Hypericum: In the eighties we had a huge breeding program with this shrub, carrying berries. That led to a whole range of novelties with much bigger berries that the old H. androsaemum. Several Rijnsburger flower trading companies have sold large amounts of this. But in the severe winters of 1985 and ( again ) 1986 about 75 to 80% of the novelties froze to death, because one breeding parent ( H. elatum ) appeared not to be winterharden. And that were the most promising ones.
When the company was split up and our uncle went out, Henk and me have decided not to go on with this. The crop was simply to risky to have in production in the open air, we couldn’t afford loosing much turnover after frost. Hence the remainders of the breeding program went to the family that left the company. Later on they moved the crop as the “Flair” series to Israel and Africa ( where it doesn’t freeze ) and the crop has expanded enormous over there.
Bio treatment: A completely different innovation was the introduction of natural enemies in 1993. In that growing system you make use small wasps, mites and ladybugs to fight aphids, mining flies and thrips.

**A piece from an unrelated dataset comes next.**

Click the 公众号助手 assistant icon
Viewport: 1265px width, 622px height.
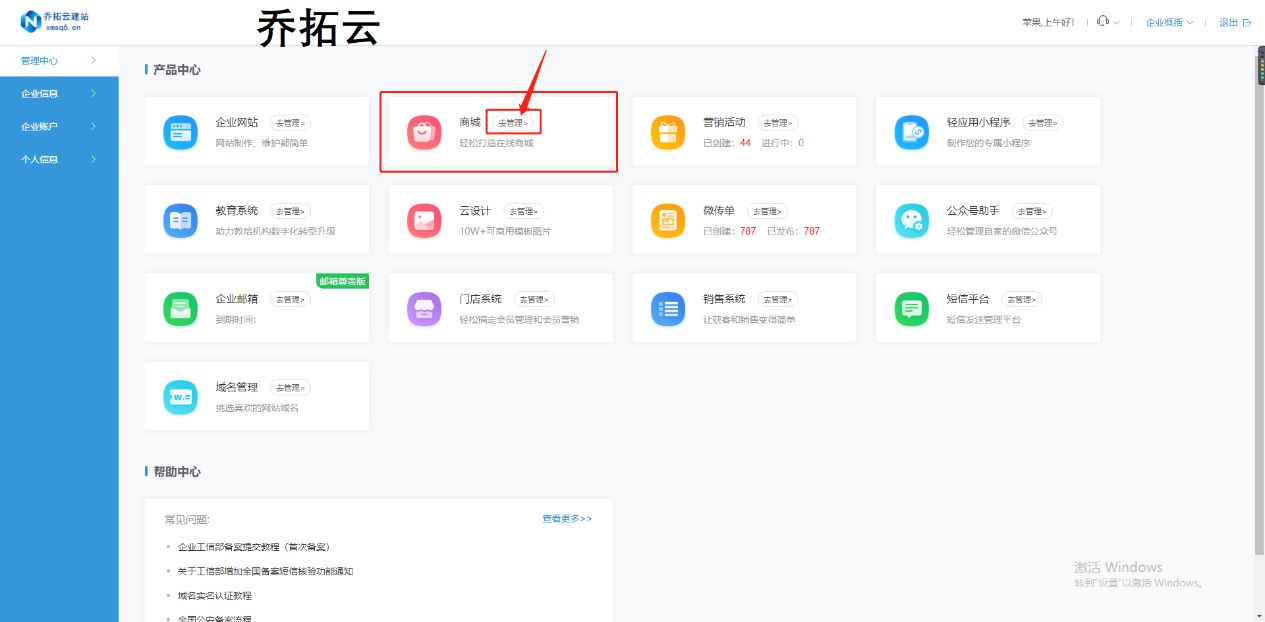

Aphidius colemanii predator wasp on Aphids
By that time the firm was already in large production of Celosia – cockscombs and they had trouble with multi resistant aphids. Pesticides didn’t work anymore, nothing did. We were one of the first to introduce this method in the Dutch flower production. For that we’ve bought wasps that were raised for the use in tomatoes, sweet peppers and cucumbers ( where other innovative growers had started a few years before ).

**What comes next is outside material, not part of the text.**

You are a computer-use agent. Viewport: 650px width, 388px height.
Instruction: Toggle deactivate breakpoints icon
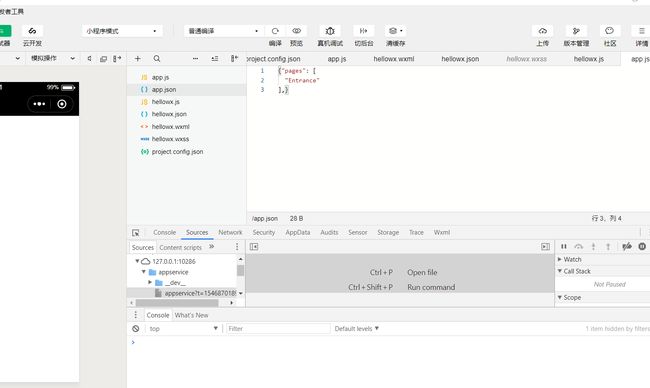pyautogui.click(x=627, y=247)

Diglyphus isea predator wasp ( against leaf miners )
This was a risky decision, because with flowers the stem and leafs remain with the product and leave the greenhouse too. And that must be clean for phytosanitairy reasons. With e.g. tomatoes the plant stays in the greenhouse, so a slightly damaged leaf isn’t a problem at all.
Less pesticides, what a relief! It became a great success and we’ve written a large article about that in a Dutch magazine. Nowadays we still work that way and hence we’re so friendly to the environment that we’re having the certificate of “Fair Flowers, Fair Plants”, also – abbreviated – known as F.F.P. (a.k.a. “Flowerlabel”).
Also known as “cockscombs”. But as the pictures above prove : There’s more !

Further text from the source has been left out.